• **YOUR GOAL**
Every line from the one with "The width and height of the screenshot is (1389, 868)." through the end of the material should be written out character for character. Lines before it are excluded.

RECORDS FOR THE TASK below:

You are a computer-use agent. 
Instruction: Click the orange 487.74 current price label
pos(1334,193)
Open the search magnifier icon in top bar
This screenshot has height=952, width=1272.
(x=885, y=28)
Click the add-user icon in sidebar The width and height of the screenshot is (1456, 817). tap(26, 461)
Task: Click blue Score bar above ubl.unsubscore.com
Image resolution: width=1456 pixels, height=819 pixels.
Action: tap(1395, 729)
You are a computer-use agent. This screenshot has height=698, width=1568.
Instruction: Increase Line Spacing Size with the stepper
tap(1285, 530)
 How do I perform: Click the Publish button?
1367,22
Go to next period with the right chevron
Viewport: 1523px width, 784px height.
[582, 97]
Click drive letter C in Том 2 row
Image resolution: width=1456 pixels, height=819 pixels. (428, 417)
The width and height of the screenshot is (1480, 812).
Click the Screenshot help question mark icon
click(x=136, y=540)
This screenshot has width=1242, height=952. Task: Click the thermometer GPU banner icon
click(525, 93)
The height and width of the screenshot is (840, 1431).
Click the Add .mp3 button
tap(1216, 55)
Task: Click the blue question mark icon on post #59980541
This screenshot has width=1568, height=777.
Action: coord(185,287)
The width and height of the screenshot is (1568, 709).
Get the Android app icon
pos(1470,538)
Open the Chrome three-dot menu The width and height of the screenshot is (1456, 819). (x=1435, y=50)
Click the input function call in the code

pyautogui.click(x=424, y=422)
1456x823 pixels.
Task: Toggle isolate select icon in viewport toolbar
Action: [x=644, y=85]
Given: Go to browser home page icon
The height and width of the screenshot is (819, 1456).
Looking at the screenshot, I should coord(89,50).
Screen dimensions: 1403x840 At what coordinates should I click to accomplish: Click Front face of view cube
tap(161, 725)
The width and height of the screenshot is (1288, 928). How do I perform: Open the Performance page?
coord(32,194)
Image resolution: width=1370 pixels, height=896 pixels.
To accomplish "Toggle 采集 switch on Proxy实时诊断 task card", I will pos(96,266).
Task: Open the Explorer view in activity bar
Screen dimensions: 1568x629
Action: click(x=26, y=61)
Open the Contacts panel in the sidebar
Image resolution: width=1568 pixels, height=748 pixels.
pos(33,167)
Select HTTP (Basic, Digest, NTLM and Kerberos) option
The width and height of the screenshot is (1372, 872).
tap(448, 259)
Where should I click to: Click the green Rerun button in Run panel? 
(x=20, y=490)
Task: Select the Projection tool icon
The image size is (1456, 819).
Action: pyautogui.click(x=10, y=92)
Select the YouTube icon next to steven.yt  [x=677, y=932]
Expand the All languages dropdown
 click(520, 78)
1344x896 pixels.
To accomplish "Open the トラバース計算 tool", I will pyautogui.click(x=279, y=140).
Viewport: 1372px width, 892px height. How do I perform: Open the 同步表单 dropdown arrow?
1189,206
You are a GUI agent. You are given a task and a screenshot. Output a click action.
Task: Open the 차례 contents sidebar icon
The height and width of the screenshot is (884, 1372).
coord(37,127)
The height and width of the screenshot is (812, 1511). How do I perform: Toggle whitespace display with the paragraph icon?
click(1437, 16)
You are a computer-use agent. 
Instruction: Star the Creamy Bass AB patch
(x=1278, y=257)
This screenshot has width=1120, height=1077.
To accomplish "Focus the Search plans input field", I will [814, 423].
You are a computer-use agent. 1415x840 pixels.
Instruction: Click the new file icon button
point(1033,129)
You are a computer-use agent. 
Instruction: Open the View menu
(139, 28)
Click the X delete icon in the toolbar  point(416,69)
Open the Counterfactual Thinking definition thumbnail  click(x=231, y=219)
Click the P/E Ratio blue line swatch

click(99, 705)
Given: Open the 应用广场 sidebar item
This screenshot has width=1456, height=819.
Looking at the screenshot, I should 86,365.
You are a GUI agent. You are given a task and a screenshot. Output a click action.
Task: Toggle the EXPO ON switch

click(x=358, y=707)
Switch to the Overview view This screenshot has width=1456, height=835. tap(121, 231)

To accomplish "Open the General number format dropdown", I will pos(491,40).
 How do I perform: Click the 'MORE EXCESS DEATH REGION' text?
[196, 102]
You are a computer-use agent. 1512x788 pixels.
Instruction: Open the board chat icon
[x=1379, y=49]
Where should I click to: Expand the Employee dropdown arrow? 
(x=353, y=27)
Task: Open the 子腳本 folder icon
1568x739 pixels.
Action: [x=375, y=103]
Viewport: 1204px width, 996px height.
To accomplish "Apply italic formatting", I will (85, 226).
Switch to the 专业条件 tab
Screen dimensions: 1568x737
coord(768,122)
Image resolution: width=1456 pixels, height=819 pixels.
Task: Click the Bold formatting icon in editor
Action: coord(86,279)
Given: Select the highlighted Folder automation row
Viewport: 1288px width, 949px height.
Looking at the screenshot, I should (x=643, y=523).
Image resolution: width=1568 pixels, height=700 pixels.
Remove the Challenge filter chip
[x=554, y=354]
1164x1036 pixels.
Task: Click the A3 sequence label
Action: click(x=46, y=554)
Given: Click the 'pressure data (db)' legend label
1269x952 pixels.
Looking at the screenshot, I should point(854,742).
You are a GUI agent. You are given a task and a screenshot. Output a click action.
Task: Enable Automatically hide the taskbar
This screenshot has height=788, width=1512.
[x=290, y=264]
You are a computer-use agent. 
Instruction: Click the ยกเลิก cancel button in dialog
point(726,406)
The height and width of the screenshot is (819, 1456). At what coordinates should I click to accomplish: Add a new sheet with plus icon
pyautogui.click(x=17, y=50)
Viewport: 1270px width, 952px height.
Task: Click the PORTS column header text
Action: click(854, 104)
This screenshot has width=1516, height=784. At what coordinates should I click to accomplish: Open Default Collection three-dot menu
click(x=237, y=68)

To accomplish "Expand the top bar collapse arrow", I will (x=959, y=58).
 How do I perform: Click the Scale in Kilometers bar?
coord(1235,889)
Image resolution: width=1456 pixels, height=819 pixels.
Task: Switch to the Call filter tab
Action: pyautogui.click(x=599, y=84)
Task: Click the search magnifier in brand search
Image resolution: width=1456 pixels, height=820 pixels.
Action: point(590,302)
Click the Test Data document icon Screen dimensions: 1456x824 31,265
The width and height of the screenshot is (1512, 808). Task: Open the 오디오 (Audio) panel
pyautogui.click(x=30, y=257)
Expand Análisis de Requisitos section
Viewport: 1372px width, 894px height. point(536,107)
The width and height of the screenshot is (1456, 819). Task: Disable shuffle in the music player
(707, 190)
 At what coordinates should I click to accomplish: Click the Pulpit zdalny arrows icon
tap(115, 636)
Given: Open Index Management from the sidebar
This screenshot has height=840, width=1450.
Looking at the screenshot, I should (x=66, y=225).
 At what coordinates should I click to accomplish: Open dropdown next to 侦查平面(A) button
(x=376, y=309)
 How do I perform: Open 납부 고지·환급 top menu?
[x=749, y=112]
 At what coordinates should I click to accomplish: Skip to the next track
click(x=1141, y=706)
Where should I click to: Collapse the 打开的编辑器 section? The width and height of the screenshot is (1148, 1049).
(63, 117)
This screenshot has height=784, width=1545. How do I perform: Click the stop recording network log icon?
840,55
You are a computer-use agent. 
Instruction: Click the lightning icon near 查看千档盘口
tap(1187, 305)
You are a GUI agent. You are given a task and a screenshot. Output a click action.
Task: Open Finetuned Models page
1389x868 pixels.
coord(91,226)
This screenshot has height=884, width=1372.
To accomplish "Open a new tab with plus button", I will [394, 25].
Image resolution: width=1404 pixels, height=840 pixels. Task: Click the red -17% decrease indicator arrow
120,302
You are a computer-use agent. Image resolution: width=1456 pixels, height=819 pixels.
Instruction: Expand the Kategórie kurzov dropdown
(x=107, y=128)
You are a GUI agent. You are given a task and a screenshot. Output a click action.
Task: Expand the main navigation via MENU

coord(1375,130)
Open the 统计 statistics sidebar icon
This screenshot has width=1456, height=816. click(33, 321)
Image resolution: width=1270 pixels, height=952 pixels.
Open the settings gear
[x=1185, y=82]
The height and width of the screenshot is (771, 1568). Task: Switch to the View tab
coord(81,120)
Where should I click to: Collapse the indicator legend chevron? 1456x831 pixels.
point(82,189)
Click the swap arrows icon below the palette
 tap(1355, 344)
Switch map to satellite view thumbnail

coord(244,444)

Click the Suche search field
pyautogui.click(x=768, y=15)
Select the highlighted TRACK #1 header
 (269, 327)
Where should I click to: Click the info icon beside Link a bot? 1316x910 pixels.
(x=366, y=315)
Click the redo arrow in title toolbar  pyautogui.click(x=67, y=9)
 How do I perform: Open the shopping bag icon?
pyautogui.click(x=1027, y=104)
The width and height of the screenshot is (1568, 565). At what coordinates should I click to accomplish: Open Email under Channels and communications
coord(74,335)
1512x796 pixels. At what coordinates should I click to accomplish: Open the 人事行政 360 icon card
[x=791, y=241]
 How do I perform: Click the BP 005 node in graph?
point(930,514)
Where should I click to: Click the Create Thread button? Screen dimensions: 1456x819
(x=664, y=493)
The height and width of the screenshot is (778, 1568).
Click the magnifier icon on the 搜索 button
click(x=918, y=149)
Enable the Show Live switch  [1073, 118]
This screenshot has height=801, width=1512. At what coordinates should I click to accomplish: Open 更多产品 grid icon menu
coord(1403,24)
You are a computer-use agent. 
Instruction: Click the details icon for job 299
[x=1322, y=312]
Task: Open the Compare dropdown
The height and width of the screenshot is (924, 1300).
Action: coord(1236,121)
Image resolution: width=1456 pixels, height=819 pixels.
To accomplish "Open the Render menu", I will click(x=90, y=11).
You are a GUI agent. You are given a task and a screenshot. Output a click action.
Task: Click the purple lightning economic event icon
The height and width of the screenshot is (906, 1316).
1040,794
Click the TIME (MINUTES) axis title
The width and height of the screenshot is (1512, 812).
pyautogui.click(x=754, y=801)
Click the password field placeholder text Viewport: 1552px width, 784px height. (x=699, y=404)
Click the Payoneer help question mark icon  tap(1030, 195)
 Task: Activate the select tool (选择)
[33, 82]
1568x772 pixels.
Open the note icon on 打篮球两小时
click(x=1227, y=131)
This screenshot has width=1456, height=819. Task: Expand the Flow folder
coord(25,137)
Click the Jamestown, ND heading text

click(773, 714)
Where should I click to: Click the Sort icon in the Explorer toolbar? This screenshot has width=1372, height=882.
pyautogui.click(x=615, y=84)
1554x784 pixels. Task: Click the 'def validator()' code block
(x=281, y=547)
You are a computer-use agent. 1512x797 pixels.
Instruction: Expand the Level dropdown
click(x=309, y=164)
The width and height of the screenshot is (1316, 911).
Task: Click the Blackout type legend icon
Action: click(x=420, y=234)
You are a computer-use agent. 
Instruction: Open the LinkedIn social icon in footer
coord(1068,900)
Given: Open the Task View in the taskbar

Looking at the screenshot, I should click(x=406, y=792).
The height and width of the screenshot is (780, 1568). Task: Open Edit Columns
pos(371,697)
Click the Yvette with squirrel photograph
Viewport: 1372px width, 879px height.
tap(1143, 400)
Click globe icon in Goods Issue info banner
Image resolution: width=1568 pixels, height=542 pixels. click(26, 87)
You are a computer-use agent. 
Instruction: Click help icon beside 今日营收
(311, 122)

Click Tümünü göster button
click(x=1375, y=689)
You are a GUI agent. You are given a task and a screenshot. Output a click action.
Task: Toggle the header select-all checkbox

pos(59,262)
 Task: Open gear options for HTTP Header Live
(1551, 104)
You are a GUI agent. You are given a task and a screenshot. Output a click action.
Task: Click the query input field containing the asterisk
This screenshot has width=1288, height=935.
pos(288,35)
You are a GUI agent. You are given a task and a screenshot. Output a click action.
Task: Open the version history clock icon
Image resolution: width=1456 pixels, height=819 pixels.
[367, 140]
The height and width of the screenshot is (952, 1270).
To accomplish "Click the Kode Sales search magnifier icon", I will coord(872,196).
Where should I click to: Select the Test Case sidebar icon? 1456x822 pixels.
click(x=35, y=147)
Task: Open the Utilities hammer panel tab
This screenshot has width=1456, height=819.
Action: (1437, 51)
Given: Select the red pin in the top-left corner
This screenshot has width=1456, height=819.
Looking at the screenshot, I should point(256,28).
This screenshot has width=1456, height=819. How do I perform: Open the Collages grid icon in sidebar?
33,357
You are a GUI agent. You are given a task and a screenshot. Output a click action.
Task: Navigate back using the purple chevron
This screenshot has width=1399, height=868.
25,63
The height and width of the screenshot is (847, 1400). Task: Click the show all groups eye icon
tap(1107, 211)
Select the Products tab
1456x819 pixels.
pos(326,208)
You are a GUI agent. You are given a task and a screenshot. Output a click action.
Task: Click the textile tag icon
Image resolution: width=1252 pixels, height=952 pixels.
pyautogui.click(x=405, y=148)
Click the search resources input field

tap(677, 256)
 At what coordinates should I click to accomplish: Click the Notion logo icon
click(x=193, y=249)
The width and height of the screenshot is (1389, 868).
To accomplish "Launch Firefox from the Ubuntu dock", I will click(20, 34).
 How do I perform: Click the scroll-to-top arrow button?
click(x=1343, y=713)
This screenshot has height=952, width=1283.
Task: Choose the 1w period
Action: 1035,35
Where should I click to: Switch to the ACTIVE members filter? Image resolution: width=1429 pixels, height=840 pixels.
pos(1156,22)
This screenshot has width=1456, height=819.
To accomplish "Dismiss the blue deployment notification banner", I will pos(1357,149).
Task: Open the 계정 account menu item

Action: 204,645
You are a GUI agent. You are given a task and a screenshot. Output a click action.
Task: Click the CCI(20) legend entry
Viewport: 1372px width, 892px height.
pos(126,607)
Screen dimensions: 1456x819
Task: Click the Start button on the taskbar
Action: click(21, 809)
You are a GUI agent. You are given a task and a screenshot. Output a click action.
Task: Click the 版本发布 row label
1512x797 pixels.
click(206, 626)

End of RECORDS FOR THE TASK.

• **FINAL ANSWER**
The width and height of the screenshot is (1389, 868).
To accomplish "Launch Firefox from the Ubuntu dock", I will click(20, 34).
 How do I perform: Click the scroll-to-top arrow button?
click(x=1343, y=713)
This screenshot has height=952, width=1283.
Task: Choose the 1w period
Action: 1035,35
Where should I click to: Switch to the ACTIVE members filter? Image resolution: width=1429 pixels, height=840 pixels.
pos(1156,22)
This screenshot has width=1456, height=819.
To accomplish "Dismiss the blue deployment notification banner", I will pos(1357,149).
Task: Open the 계정 account menu item

Action: 204,645
You are a GUI agent. You are given a task and a screenshot. Output a click action.
Task: Click the CCI(20) legend entry
Viewport: 1372px width, 892px height.
pos(126,607)
Screen dimensions: 1456x819
Task: Click the Start button on the taskbar
Action: click(21, 809)
You are a GUI agent. You are given a task and a screenshot. Output a click action.
Task: Click the 版本发布 row label
1512x797 pixels.
click(206, 626)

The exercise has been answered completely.